Słuchaj co mówią. Oni znają temat z własnego doświadczenia. Na pewno wiedzą coś czego ja Ci nie mogę powiedzieć bo tego nie znam. I najważniejsze. Nie traktuj ich jak wrogów, ale uważaj. Są mądrzy boję się, że mogą odgadnąć kim jesteś. Więc gdy drwią z Pottera ty też to rób. Gdy go wywyższają to ty tak samo. Nie wychylaj się ze swoimi poglądami. Obserwuj, naśladuj. Wykorzystaj ich jako swoją osłonę.  Dopóki będziecie na jednym poziomie będziesz bezpieczniejszy. Trzy cele to nie jeden.

- Brzmi jakbym miał ich wykorzystać. Nie podoba mi się to.

- Bo masz to zrobić. Wykorzystaj na swoją korzyść ich wiedzę, doświadczenie i to że tu w ogóle są.

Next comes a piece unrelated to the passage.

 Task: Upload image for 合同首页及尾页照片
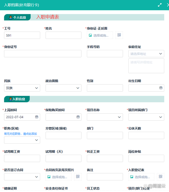(58, 177)
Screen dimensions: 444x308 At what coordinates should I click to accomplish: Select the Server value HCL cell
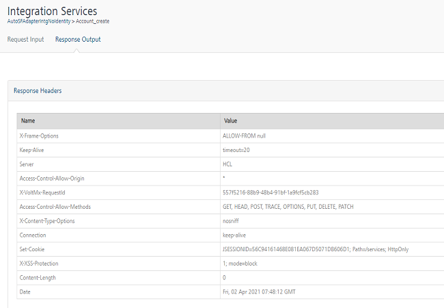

- Podwójne pierścienie mi tego nie ułatwią. Nie ukryje ich. Każdy kto je zobaczy będzie wiedział, że ze mną jest coś nie tak.

-Że twoja moc jest ogromna. Tyle będą wiedzieć. Podwójne pierścienie są oznaką mocy. Gdyby to oni je nosili to by byli z tego dumni. Tylko mi się trafił egzemplarz co uważa to za hańbę.

- Skoro to taka duma dlaczego ty nie wypiłeś „Przekleństwa”? Albo Dziadek! Od Nich też nikt się nie kwapił aby to wypić. Skoro to takie super wytłumacz mi dlaczego? Rozumiem dlaczego Ron czy Malfoy nie mogą. Ale was nic nie powstrzymywało.

- I w końcu zadajesz dobre pytanie.  „Przekleństwo Salazara” wymyślił sam Salazar. Pierścienie powstały cztery wieki później. Jak myślisz dlaczego?

- Aby zapanować nad magią. Ale wcześniej nie trzeba było? Znaczy takie sytuacje jak u mnie nie miały miejsca?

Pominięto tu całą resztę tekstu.